(Collected data entries)
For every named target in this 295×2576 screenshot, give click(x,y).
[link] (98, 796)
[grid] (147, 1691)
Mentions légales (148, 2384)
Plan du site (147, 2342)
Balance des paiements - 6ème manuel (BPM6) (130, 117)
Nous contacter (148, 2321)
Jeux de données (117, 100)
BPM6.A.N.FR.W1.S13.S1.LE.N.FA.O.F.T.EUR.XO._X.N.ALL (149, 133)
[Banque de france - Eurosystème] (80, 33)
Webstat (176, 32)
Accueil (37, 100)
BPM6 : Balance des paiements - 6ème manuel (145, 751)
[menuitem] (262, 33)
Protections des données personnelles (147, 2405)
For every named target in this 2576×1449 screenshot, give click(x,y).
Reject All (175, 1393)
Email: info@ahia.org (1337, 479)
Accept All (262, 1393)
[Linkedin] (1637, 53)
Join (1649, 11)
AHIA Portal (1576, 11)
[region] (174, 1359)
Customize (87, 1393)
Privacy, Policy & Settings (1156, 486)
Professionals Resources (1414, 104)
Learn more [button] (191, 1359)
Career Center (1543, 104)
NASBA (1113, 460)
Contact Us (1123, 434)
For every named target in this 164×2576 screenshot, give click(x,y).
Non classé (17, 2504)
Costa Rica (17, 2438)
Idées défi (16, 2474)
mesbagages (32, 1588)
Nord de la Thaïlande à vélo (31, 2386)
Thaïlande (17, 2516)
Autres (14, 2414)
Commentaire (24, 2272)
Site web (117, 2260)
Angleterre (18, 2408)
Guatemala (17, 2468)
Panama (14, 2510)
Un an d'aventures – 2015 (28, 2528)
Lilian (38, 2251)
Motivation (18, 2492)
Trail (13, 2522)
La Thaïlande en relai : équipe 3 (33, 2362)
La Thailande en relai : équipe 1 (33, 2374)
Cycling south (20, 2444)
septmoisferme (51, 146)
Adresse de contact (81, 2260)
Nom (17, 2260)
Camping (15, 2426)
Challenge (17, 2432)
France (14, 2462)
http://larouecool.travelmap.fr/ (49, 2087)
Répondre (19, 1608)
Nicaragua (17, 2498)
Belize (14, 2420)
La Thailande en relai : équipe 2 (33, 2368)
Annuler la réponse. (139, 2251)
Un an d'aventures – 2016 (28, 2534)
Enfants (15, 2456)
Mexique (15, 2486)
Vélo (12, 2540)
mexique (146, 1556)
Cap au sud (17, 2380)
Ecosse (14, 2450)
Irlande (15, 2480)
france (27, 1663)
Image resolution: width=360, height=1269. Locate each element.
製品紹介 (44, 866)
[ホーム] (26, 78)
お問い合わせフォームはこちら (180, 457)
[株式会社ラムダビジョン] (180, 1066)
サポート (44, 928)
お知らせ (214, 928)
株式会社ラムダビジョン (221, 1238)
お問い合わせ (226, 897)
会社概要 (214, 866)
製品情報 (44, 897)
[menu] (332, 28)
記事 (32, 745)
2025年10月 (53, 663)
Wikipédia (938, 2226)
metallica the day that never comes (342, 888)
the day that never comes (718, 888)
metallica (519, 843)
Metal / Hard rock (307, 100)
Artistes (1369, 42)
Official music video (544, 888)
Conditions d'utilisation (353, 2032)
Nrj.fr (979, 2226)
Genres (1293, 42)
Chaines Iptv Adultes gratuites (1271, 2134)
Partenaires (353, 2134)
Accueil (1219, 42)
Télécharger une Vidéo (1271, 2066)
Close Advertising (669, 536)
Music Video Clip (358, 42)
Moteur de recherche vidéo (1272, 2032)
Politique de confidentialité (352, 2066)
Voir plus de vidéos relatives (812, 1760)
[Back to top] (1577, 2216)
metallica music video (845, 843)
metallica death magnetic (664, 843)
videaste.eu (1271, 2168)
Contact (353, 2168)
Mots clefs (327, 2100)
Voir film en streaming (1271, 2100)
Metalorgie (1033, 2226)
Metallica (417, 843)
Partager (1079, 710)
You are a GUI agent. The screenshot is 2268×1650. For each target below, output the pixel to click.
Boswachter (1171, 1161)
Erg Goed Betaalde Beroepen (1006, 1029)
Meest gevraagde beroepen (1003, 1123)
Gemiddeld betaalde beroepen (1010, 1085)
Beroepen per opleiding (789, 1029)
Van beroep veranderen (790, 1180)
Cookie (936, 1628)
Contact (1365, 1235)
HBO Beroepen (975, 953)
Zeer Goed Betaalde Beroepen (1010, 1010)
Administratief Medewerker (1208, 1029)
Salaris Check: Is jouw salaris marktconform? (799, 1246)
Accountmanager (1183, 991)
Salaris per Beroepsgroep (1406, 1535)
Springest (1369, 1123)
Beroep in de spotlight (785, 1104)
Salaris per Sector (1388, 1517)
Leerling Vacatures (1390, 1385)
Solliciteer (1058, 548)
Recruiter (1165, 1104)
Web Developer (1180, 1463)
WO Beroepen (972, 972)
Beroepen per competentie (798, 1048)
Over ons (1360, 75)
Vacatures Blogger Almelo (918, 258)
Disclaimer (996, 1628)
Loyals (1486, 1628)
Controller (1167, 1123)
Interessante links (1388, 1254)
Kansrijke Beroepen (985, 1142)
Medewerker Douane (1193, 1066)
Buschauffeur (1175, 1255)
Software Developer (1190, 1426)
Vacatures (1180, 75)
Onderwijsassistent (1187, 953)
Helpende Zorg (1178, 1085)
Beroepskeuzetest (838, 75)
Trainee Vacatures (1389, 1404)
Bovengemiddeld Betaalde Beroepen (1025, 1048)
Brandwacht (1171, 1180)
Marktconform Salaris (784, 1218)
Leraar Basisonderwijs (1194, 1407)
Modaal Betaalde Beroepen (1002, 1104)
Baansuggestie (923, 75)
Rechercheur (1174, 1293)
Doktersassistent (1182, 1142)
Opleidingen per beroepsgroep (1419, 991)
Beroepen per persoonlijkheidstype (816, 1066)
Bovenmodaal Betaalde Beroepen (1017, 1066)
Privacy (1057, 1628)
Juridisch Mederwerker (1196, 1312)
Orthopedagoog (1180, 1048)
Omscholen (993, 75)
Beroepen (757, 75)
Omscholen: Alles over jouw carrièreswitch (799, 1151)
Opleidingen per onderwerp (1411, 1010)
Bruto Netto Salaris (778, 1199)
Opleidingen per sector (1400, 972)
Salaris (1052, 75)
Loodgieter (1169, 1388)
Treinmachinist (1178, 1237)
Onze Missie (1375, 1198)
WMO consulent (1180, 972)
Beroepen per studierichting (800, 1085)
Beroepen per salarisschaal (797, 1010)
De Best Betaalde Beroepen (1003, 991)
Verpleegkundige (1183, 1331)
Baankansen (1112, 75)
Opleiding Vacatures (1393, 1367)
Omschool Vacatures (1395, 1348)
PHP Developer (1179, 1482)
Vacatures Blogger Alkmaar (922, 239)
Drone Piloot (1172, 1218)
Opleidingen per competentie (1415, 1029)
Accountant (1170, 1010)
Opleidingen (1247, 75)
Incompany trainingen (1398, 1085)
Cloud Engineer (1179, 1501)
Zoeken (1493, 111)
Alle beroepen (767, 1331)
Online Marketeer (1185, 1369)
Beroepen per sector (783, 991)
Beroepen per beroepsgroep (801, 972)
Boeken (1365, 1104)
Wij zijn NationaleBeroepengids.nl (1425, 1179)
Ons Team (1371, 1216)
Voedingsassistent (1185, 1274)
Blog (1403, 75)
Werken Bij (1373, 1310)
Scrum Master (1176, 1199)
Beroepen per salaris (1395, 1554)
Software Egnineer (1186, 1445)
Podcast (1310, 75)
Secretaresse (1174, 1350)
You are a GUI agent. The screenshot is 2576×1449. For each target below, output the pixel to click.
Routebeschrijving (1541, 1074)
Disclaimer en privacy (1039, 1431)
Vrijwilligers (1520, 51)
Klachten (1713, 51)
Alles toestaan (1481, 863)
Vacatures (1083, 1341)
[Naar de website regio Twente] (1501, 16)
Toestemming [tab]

INSTRUCTIONS FOR THE TASK → Return only this span, exactly: the line that contains "Ons Team (1371, 1216)" and all lines after it to the end of the records.

ANSWER TO THIS TASK →
Ons Team (1371, 1216)
Voedingsassistent (1185, 1274)
Blog (1403, 75)
Werken Bij (1373, 1310)
Scrum Master (1176, 1199)
Beroepen per salaris (1395, 1554)
Software Egnineer (1186, 1445)
Podcast (1310, 75)
Secretaresse (1174, 1350)
You are a GUI agent. The screenshot is 2576×1449. For each target below, output the pixel to click.
Routebeschrijving (1541, 1074)
Disclaimer en privacy (1039, 1431)
Vrijwilligers (1520, 51)
Klachten (1713, 51)
Alles toestaan (1481, 863)
Vacatures (1083, 1341)
[Naar de website regio Twente] (1501, 16)
Toestemming [tab]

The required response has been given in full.